Monaghan v. Pacific Rolling Mill Co.
Before: McFarland
Synopsis
Appeal from a judgment of the Superior Court of the city and county of San Francisco, and from an order denying a new trial.
The facts are stated in the opinion of the court.
McFarland, J. This is an action to recover damages for a personal injury. The verdict and judgment were for plaintiff, and defendant appeals from the judgment and from an order denying a new trial.
[192]The main facts of the case are these: The defendant was engaged in the business of rolling railroad iron, and used certain works, machinery, and apparatus for that purpose. Among other things so used was an iron rod about an inch thick and fourteen feet long, with a hook at each end, by which it was attached at each end to a chain, the whole hanging suspended from a beam in the building. The only means of securing the connection between the rod and the chains was the open hook at each end, placed in a ring in the chain; the hooks were not closed or fastened in any way. The lower end of the lower chain is connected with a lever, and the whole apparatus is used for handling heavy bars of railroad iron. Near this apparatus is a crane consisting of a perpendicular shaft turning upon a pivot, with an arm or jib projecting from the shaft at right angles, and about twelve feet from the ground. The crane is used to change the rolls, dies, etc., and as it swings around, the arm projects about a foot and a half beyond the said suspended rod and chain, and will strike the latter unless it is swung out of the way. Plaintiff was an employee of defendant. His main work was in the yard outside of the building, and he knew nothing of the condition of the rod, chains, etc. On August 8, 1882, he was ordered to do some work inside of the building, and while he, with one or two other employees, were moving the crane, as directed to do, the outer end of the arm caught the suspended rod and pushed it out of the upper ring, when it fell and injured plaintiff. The jury returned á verdict of fifteen hundred dollars. The gist of the action was the careless maintenance of the machinery, as above described.
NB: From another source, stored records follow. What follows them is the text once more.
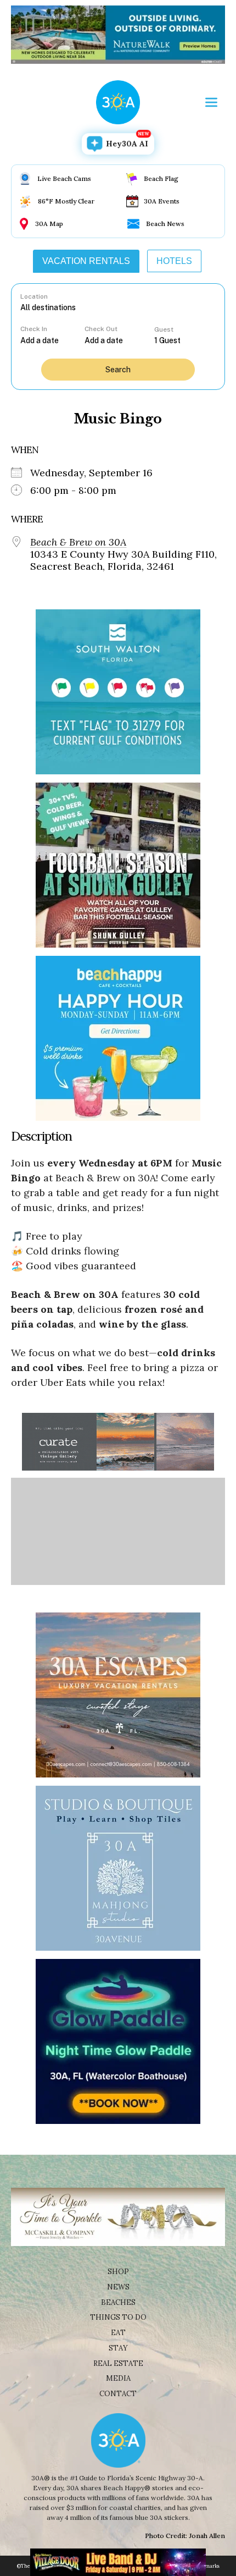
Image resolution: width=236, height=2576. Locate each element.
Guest (163, 329)
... (52, 340)
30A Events (161, 201)
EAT (118, 2332)
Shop (118, 2271)
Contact (118, 2393)
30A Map (49, 223)
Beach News (165, 223)
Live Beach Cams (64, 178)
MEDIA (118, 2378)
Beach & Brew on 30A (78, 542)
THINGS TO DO (118, 2317)
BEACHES (118, 2302)
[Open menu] (211, 102)
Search (118, 369)
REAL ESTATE (118, 2363)
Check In (33, 329)
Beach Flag (161, 178)
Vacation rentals (86, 261)
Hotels (174, 261)
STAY (118, 2348)
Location (34, 296)
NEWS (118, 2287)
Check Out (101, 329)
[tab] (86, 261)
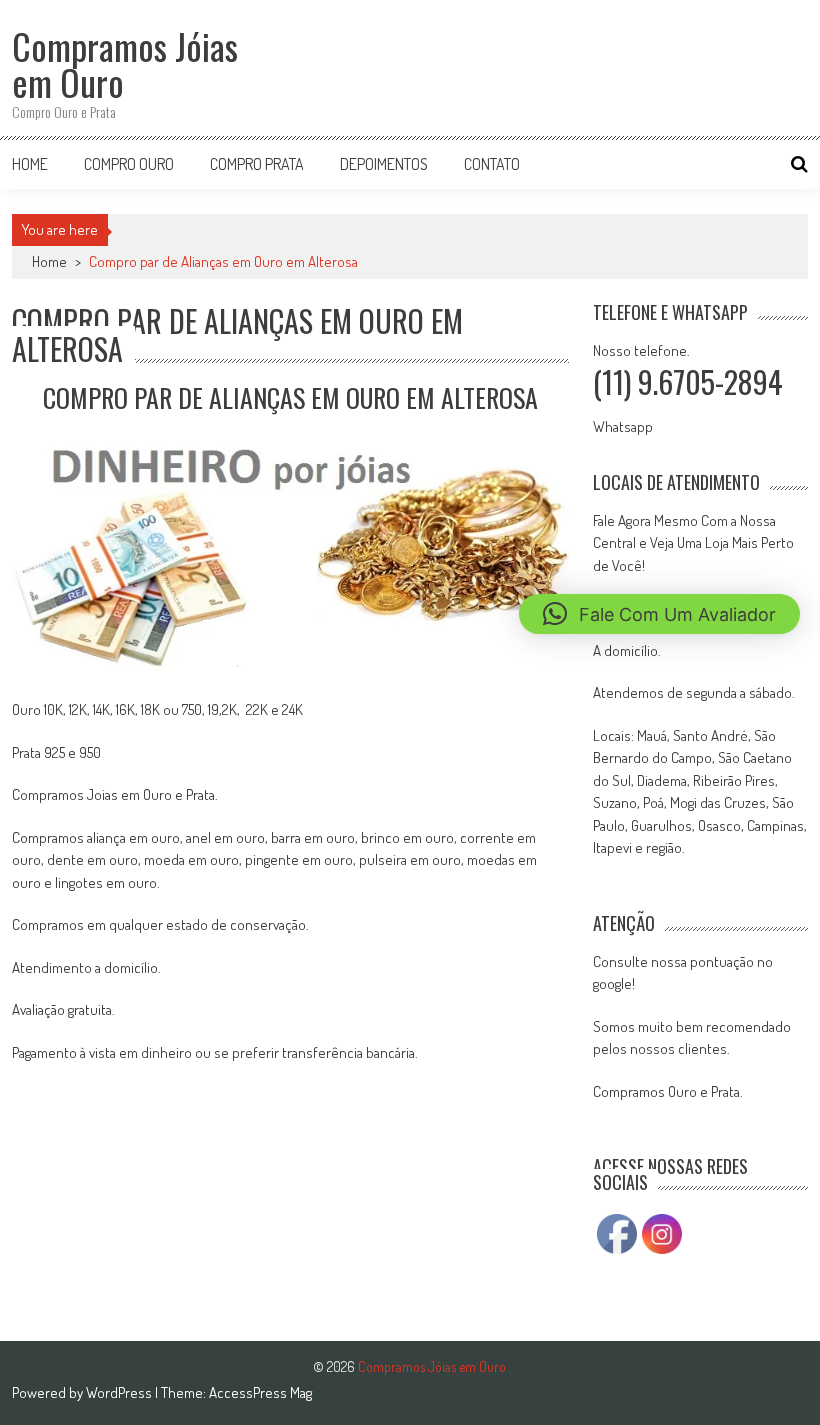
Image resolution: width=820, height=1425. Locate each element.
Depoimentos (384, 164)
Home (30, 164)
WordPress (120, 1392)
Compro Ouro (129, 164)
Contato (492, 164)
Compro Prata (257, 164)
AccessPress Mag (260, 1392)
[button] (659, 614)
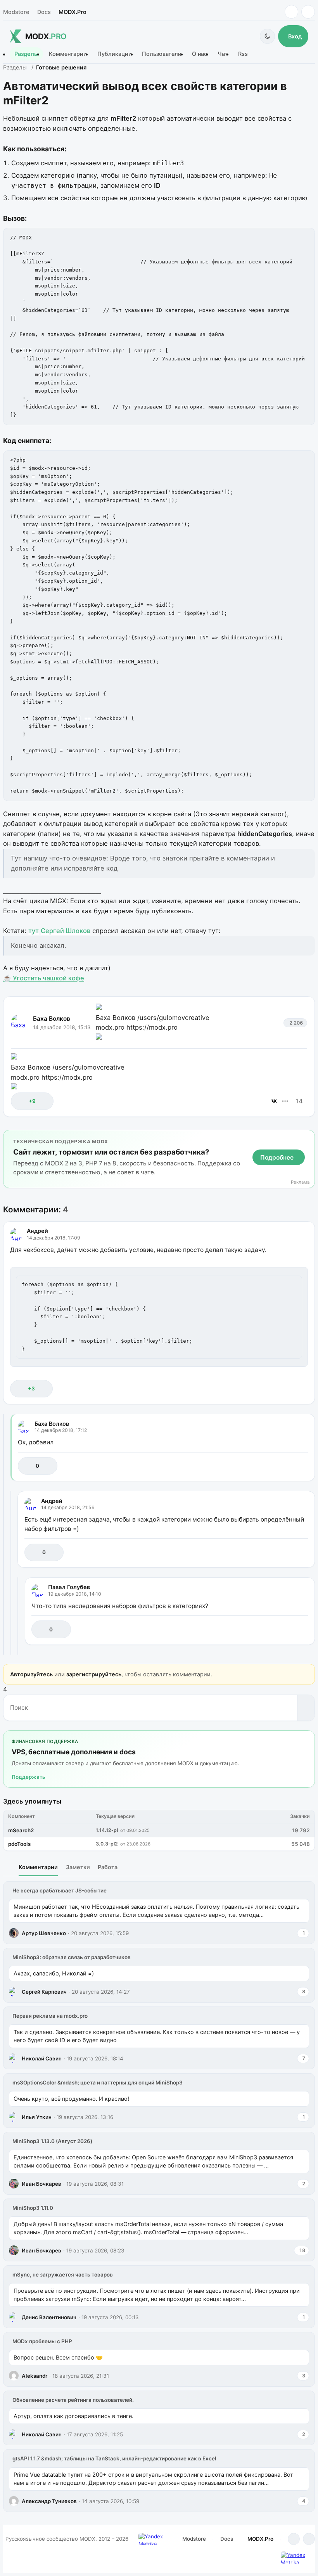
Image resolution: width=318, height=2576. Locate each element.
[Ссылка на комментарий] (282, 1389)
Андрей (37, 1230)
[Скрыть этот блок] (307, 1137)
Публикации (114, 54)
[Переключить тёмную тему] (267, 36)
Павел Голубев (69, 1587)
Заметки (78, 1867)
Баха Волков (51, 1018)
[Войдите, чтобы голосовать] (21, 1101)
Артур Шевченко (44, 1933)
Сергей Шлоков (65, 931)
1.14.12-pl (107, 1830)
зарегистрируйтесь (93, 1674)
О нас (199, 54)
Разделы (26, 54)
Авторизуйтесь (31, 1674)
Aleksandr (34, 2376)
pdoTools (19, 1844)
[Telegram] (291, 12)
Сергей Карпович (44, 1992)
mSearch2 (21, 1830)
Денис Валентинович (49, 2317)
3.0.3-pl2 (107, 1844)
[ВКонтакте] (274, 1101)
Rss (243, 54)
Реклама (300, 1182)
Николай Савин (42, 2058)
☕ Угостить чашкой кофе (43, 978)
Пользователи (161, 54)
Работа (108, 1867)
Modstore (16, 12)
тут (33, 931)
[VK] (308, 12)
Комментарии (68, 54)
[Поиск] (306, 1708)
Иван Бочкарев (41, 2184)
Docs (44, 12)
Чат (223, 54)
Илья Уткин (37, 2117)
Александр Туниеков (49, 2501)
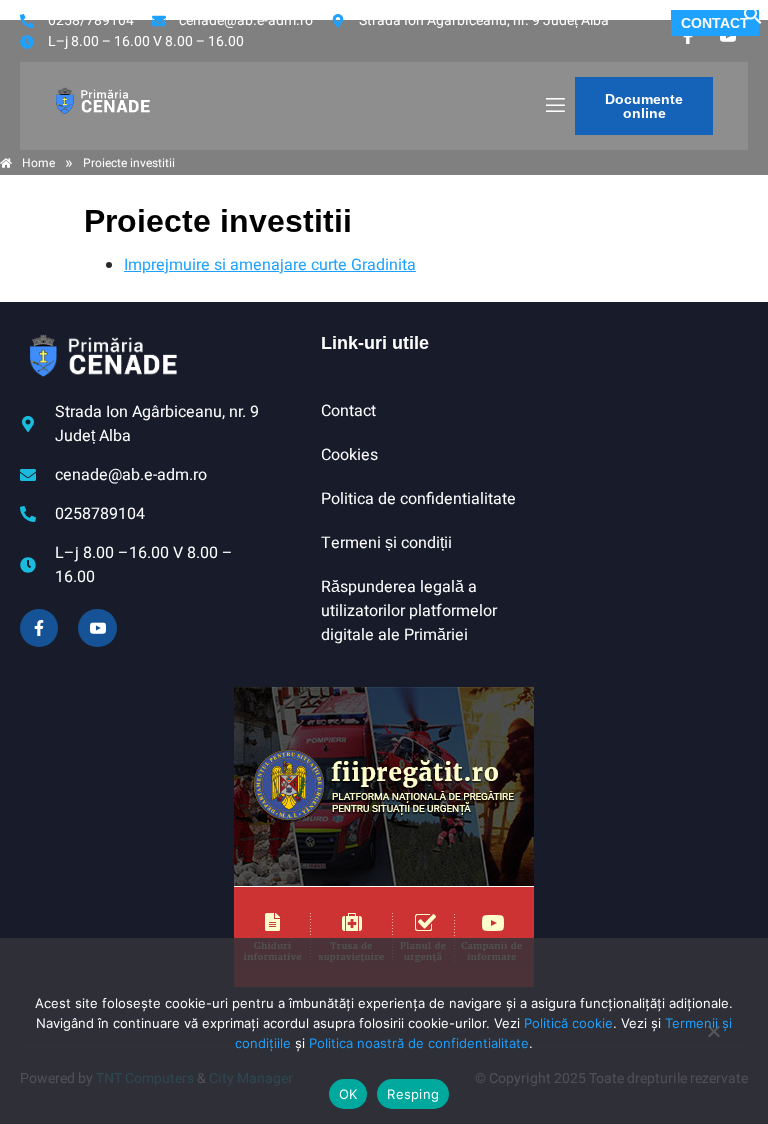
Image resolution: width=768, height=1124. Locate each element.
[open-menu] (554, 106)
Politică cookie (568, 1023)
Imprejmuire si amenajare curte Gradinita (270, 265)
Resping (413, 1094)
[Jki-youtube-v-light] (97, 628)
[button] (753, 20)
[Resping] (713, 1041)
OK (348, 1094)
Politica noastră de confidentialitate (419, 1043)
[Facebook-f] (39, 628)
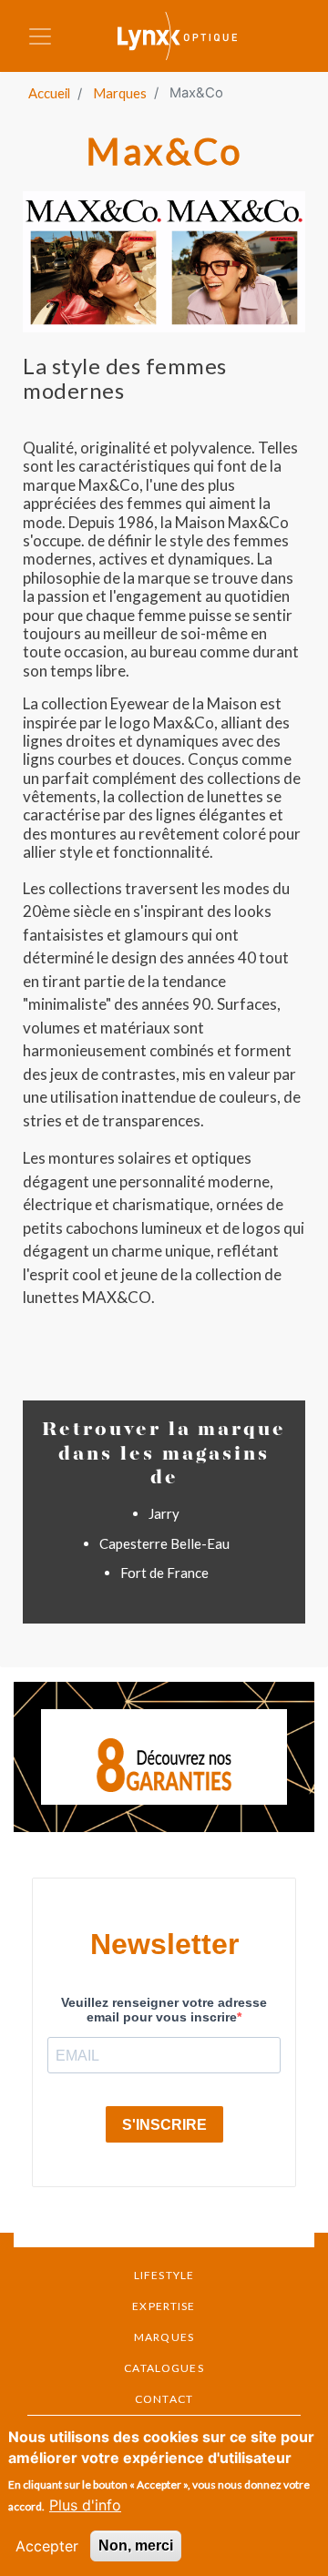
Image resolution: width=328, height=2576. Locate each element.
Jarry (164, 1513)
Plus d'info (85, 2505)
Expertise (163, 2306)
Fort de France (164, 1572)
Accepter (46, 2546)
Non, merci (135, 2545)
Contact (164, 2399)
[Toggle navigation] (40, 36)
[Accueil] (190, 36)
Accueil (49, 93)
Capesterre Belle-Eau (164, 1543)
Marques (120, 93)
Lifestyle (164, 2275)
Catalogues (163, 2368)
1. Appellant contends that the proof does not sustain the cause of action alleged in the complaint, because, as he contends, the alleged cause of the injury was a defective hook, and the evidence does not show a defective hook. But we think that if the maintenance of the rod, [193]hooks, and chains, as above described, was carelessness for which appellant was liable, then the complaint was sufficient to include that cause of action. The complaint, after describing the apparatus “ consisting of a high frame to which was fastened a hook, and from said hook a heavy chain,” etc., avers “that said machinery and apparatus were then and there unsafe, and the chain aforesaid was not securely fastened, and the hook aforesaid was defective and unfit for the purpose of holding and supporting said chain and lever, and by reason thereof the said chain fell from said hook and down upon the plaintiff.” Appellant contends that the phrase “by reason thereof” should be referred solely to some defect in the texture or strength of the hook. We think, however, that the averment clearly includes a defect in the method by which the rod and chain were attached.